When copying the records below, keep every word as it is and drop the images.

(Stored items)
|---|

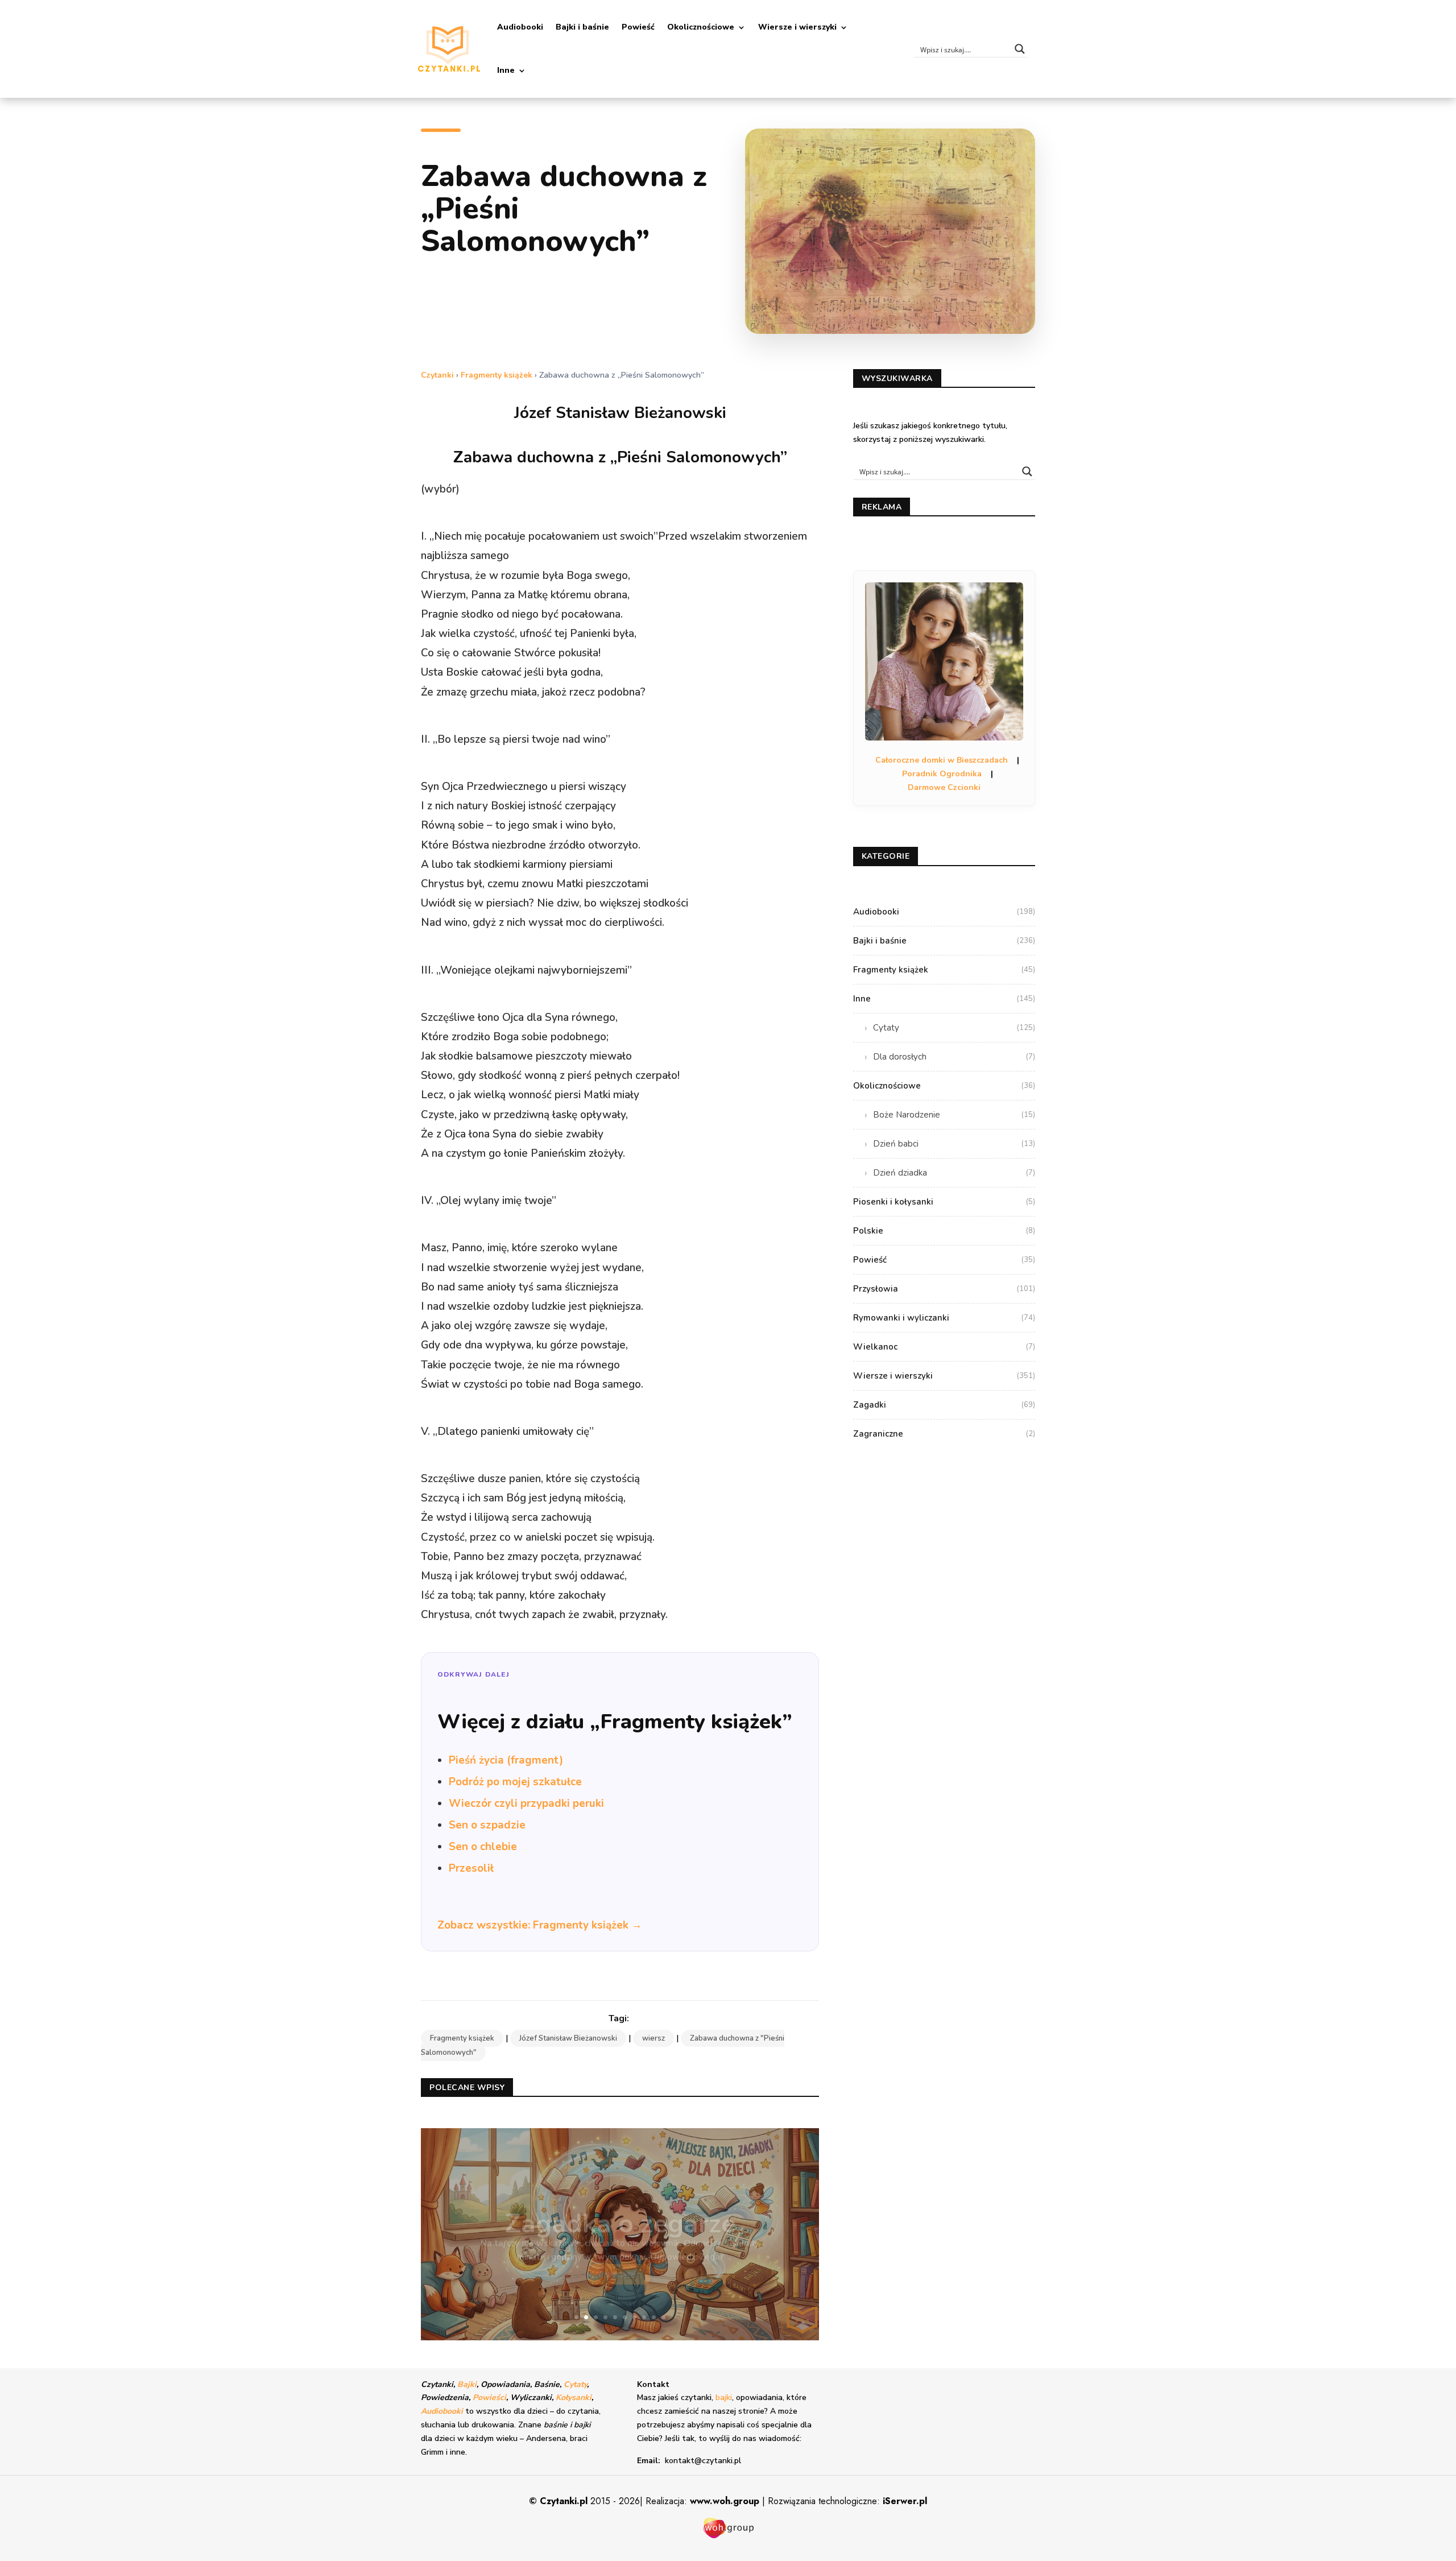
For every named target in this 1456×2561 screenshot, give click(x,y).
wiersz (653, 2038)
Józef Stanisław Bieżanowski (568, 2038)
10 (663, 2317)
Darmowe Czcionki (944, 787)
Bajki (467, 2384)
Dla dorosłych (954, 1056)
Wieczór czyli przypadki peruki (526, 1803)
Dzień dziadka (954, 1172)
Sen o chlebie (483, 1846)
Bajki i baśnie (582, 27)
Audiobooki (520, 27)
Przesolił (471, 1868)
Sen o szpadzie (487, 1825)
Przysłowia (944, 1288)
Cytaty (954, 1027)
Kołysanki (574, 2397)
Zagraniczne (944, 1433)
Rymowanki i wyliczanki (944, 1317)
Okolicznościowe (700, 27)
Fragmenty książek (496, 375)
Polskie (944, 1230)
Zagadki (944, 1404)
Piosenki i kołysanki (944, 1201)
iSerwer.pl (905, 2501)
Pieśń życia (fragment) (506, 1760)
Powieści (489, 2397)
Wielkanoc (944, 1346)
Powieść (638, 27)
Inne (506, 70)
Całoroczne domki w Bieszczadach (941, 760)
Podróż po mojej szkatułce (515, 1781)
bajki (723, 2397)
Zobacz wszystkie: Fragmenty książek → (539, 1925)
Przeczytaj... (620, 2260)
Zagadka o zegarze (620, 2210)
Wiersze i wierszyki (797, 27)
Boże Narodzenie (954, 1114)
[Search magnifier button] (1020, 49)
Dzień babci (954, 1143)
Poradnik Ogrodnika (942, 773)
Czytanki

|---|

- [Response for this exercise]
For every named target in this 1456×2561 screenshot, give click(x,y).
wiersz (653, 2038)
Józef Stanisław Bieżanowski (568, 2038)
10 (663, 2317)
Darmowe Czcionki (944, 787)
Bajki (467, 2384)
Dla dorosłych (954, 1056)
Wieczór czyli przypadki peruki (526, 1803)
Dzień dziadka (954, 1172)
Sen o chlebie (483, 1846)
Bajki i baśnie (582, 27)
Audiobooki (520, 27)
Przesolił (471, 1868)
Sen o szpadzie (487, 1825)
Przysłowia (944, 1288)
Cytaty (954, 1027)
Kołysanki (574, 2397)
Zagraniczne (944, 1433)
Rymowanki i wyliczanki (944, 1317)
Okolicznościowe (700, 27)
Fragmenty książek (496, 375)
Polskie (944, 1230)
Zagadki (944, 1404)
Piosenki i kołysanki (944, 1201)
iSerwer.pl (905, 2501)
Pieśń życia (fragment) (506, 1760)
Powieści (489, 2397)
Wielkanoc (944, 1346)
Powieść (638, 27)
Inne (506, 70)
Całoroczne domki w Bieszczadach (941, 760)
Podróż po mojej szkatułce (515, 1781)
bajki (723, 2397)
Zobacz wszystkie: Fragmenty książek → (539, 1925)
Przeczytaj... (620, 2260)
Zagadka o zegarze (620, 2210)
Wiersze i wierszyki (797, 27)
Boże Narodzenie (954, 1114)
[Search magnifier button] (1020, 49)
Dzień babci (954, 1143)
Poradnik Ogrodnika (942, 773)
Czytanki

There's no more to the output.